Berdasarkan keputusan Kementerian Kesehatan batas tarif tertinggi tes PCR sebesar Rp275.000 untuk wilayah di Pulau Jawa dan Bali. Sementara di luar Jawa Bali sebesar Rp300.000.
“Jika terhadap laboratorium yang memakai harga tidak mengikuti ketetapan pemerintah, maka akan dilakukan pembinaan melalui dinas kesehatan kota atau kabupaten,” katanya, Jumat (29/10).
“Apabila masih tidak mengikuti aturan yang ditetapkan, maka sanksi terakhir adalah penutupan laboratorium dan pencabutan izin operasional,” sambungnya.
Wiku menjelaskan, penyesuaian batas tarif tertinggi tes PCR dilakukan melalui beberapa pertimbangan. Di antaranya, komponen jasa pelayanan atau sumber daya manusia, reagen dan bahan habis pakai (BHP), biaya administrasi, overhead, dan komponen biaya lainnya yang disesuaikan kondisi saat ini.
Wiku menegaskan, hasil pemeriksaan PCR harus dikeluarkan dengan durasi maksimal 1 × 24 jam dari pengambilan swab. Apabila terjadi penambahan waktu keluar hasil, maka tidak akan meningkatkan biaya tes PCR.
Sebelumnya, Direktur Jenderal Pelayanan Kesehatan Kementerian Kesehatan, Abdul Kadir mengungkap alasan pemerintah menurunkan batas tarif tertinggi tes PCR menjadi Rp275.000 untuk wilayah di Pulau Jawa dan Bali.
“Bahwa sekarang ini sudah terjadi penurunan harga, apakah itu harga alat termasuk juga harga barang habis pakai, termasuk seperti hazmat dan lain sebagainya. Sehingga menyebabkan harga itu kita turunkan yang semula Rp495.000 menjadi Rp275.000,” katanya dalam konferensi pers yang disiarkan melalui YouTube Kementerian Kesehatan RI, Rabu (27/10).

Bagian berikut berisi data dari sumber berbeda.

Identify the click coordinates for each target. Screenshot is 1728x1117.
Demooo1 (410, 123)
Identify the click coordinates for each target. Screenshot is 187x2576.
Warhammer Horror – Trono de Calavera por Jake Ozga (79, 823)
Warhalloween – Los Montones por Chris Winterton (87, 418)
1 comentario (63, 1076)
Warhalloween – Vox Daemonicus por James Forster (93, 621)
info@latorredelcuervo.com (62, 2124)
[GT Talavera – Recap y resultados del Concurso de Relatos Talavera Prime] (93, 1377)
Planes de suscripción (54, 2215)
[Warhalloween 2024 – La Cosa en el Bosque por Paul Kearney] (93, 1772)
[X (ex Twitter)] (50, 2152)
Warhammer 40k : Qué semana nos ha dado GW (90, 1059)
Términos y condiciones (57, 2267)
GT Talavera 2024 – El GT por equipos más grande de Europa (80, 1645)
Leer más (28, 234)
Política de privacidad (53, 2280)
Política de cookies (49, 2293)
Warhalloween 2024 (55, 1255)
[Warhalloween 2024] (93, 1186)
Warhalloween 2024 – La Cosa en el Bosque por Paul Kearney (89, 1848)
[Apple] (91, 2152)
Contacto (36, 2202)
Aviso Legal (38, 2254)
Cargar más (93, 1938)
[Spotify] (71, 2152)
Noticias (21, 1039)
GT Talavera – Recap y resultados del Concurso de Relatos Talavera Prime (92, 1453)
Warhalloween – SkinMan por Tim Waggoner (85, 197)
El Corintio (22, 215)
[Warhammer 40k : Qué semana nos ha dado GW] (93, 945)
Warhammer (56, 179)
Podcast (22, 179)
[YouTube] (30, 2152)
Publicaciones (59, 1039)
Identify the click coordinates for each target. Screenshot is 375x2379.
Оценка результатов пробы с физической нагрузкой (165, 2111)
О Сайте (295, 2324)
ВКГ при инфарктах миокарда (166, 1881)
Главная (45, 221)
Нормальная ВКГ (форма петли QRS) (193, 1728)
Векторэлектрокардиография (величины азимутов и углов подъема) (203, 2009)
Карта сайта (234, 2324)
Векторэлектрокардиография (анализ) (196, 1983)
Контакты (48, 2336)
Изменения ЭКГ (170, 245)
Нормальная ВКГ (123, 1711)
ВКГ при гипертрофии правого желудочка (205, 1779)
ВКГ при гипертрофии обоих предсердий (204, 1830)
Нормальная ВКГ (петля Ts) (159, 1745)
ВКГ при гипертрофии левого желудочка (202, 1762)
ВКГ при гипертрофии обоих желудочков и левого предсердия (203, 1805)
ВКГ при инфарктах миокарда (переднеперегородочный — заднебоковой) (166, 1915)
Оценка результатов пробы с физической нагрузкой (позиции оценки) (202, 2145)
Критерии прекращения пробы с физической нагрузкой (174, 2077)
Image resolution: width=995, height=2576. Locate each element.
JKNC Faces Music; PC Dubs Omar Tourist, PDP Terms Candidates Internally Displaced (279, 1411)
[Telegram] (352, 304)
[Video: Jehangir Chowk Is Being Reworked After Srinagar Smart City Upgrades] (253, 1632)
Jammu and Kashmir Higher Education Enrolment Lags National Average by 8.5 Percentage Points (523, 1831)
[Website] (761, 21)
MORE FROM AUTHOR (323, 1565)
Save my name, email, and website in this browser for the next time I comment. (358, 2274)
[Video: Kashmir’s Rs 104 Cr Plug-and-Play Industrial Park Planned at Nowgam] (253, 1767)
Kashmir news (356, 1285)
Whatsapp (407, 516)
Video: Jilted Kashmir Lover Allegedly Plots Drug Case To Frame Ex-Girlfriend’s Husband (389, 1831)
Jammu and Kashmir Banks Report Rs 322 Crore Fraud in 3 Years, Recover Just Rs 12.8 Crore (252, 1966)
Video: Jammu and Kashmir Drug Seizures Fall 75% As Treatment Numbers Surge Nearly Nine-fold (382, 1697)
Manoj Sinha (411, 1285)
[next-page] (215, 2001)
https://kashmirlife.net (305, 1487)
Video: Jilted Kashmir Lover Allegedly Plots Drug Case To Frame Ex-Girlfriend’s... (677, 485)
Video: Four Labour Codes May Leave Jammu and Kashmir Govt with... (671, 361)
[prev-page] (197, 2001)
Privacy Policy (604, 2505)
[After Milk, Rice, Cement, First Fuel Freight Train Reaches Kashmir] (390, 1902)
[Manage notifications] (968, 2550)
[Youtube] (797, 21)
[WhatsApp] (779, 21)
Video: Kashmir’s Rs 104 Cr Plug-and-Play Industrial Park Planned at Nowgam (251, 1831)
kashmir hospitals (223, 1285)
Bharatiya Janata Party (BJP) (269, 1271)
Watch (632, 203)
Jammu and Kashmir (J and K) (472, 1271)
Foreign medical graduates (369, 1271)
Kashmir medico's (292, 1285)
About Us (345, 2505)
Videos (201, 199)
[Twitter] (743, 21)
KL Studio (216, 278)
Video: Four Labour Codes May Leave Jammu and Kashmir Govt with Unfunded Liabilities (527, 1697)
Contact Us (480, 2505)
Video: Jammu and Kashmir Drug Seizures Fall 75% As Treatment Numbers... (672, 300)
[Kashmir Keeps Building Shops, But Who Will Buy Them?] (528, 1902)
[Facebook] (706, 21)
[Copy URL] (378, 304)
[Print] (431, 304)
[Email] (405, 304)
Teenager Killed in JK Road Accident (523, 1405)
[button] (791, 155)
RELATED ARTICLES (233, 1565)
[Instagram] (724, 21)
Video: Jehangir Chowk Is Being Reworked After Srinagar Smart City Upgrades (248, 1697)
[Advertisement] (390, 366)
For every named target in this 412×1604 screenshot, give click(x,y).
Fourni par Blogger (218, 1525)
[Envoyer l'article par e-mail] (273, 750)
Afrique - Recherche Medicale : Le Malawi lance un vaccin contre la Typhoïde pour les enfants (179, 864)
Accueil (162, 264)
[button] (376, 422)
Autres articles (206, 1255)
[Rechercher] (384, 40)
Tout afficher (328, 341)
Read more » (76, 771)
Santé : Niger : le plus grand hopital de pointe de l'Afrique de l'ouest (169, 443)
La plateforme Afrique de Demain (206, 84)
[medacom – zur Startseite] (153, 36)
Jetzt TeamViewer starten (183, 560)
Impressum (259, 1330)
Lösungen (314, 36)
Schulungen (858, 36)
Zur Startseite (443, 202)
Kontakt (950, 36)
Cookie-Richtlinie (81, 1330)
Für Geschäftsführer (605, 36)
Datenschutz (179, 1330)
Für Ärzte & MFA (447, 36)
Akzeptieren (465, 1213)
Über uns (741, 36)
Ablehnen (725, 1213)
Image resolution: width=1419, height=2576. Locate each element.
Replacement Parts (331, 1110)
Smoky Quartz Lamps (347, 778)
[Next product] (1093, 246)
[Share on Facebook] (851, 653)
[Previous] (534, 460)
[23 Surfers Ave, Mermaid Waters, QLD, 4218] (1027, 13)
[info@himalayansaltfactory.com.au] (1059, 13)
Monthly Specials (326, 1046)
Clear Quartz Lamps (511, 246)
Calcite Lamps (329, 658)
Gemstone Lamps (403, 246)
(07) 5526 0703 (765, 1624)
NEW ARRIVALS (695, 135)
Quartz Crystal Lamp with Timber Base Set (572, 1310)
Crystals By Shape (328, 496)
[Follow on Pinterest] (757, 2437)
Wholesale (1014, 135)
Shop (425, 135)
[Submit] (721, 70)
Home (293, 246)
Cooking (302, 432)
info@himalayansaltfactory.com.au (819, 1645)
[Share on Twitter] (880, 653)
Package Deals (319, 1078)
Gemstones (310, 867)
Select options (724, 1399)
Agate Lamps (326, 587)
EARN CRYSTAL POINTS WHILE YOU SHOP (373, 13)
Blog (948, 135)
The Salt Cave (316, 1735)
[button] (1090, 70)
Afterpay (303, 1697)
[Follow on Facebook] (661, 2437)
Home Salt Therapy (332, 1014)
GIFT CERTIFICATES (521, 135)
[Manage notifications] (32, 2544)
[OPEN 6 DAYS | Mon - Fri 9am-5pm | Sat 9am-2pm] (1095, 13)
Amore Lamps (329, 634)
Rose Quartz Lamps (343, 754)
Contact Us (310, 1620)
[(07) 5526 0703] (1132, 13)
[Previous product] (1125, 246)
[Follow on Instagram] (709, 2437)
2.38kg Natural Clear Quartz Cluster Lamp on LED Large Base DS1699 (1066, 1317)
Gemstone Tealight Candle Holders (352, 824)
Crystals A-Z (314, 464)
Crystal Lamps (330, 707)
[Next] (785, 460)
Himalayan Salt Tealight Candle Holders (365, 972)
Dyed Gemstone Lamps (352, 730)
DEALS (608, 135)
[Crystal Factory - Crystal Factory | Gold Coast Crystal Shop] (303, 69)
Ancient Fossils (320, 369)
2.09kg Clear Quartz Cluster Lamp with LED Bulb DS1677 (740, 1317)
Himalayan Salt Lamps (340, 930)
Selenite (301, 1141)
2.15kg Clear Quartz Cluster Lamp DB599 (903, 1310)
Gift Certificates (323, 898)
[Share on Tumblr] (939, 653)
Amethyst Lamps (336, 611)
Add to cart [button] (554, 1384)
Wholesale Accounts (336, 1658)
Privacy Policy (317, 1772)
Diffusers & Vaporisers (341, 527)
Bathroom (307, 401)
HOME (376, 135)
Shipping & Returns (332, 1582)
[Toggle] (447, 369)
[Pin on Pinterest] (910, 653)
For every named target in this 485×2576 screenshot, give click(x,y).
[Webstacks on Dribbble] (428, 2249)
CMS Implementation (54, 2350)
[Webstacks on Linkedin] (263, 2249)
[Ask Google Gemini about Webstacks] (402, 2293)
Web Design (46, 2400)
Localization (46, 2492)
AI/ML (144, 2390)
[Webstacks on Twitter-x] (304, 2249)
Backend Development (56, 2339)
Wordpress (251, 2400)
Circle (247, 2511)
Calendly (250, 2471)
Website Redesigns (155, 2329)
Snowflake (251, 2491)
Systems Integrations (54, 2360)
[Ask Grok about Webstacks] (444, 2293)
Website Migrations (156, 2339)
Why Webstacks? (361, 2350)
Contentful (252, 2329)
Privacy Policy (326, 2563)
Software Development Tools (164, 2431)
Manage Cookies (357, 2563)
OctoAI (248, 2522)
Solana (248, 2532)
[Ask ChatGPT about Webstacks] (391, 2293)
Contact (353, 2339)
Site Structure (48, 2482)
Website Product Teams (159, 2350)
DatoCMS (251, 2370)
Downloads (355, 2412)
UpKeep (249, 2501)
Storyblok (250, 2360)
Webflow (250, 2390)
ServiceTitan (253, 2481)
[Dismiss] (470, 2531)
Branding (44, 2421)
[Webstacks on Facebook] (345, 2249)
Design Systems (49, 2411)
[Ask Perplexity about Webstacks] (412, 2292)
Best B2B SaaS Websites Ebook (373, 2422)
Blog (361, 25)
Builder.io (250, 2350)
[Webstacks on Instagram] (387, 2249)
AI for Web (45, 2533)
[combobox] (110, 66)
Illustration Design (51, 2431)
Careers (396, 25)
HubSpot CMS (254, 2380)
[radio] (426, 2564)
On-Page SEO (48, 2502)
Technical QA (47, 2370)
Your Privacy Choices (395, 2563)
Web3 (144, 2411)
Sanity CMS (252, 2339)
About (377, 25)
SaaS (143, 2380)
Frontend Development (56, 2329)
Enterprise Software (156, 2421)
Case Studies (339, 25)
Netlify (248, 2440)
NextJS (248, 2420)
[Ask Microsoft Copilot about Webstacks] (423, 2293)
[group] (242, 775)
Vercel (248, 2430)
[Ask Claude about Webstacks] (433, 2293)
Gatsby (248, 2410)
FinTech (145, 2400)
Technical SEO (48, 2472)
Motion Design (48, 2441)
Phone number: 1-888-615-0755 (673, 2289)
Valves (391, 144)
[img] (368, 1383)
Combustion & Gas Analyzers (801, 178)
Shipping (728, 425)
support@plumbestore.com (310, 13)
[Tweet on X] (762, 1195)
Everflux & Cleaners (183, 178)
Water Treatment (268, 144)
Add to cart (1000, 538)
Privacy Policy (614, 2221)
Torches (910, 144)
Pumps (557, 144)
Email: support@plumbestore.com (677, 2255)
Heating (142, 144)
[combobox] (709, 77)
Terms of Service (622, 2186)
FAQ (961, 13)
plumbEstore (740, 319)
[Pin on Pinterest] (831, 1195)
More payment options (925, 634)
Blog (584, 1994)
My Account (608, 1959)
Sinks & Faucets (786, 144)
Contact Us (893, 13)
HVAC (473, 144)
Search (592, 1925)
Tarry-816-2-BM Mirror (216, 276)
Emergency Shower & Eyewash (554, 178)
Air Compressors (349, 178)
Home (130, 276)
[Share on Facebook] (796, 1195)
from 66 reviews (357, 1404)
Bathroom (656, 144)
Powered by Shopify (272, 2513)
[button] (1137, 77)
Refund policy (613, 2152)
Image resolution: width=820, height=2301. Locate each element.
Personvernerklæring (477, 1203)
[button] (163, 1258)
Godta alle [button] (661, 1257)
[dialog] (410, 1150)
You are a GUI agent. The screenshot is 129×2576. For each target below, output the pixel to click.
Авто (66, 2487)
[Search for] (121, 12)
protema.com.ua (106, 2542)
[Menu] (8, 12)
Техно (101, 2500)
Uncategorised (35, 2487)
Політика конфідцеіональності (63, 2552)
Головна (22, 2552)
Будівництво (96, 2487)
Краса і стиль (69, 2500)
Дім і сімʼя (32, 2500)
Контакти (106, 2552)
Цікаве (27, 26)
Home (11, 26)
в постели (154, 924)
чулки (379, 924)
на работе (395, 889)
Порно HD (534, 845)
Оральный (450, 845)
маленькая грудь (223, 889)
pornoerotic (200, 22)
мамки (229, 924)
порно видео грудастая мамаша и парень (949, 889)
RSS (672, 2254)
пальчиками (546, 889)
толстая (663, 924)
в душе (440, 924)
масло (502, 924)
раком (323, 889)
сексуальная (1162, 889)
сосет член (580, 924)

Menurut Kadir, penurunan tarif tes PCR ini berdasarkan hasil evaluasi Kementerian Kesehatan bersama Badan Pengawasan Keuangan dan Pembangunan (BPKP). Bahkan, BPKP sudah melakukan audit secara transparan dan akuntabilitas.
Setelah tarif diturunkan, Kadir menjamin alat tes PCR tersedia di seluruh laboratorium dan rumah sakit. Dia mencatat, hingga saat ini ada 1.000 laboratorium PCR yang tersedia di Indonesia.
“Kita bisa menjamin bahwa alat-alat dan barang habis pakai itu tersedia sehingga tidak ada alasan buat rumah sakit dan laboratorium kesehatan untuk tidak melakukan pemeriksaan PCR,” jelasnya pada awak media.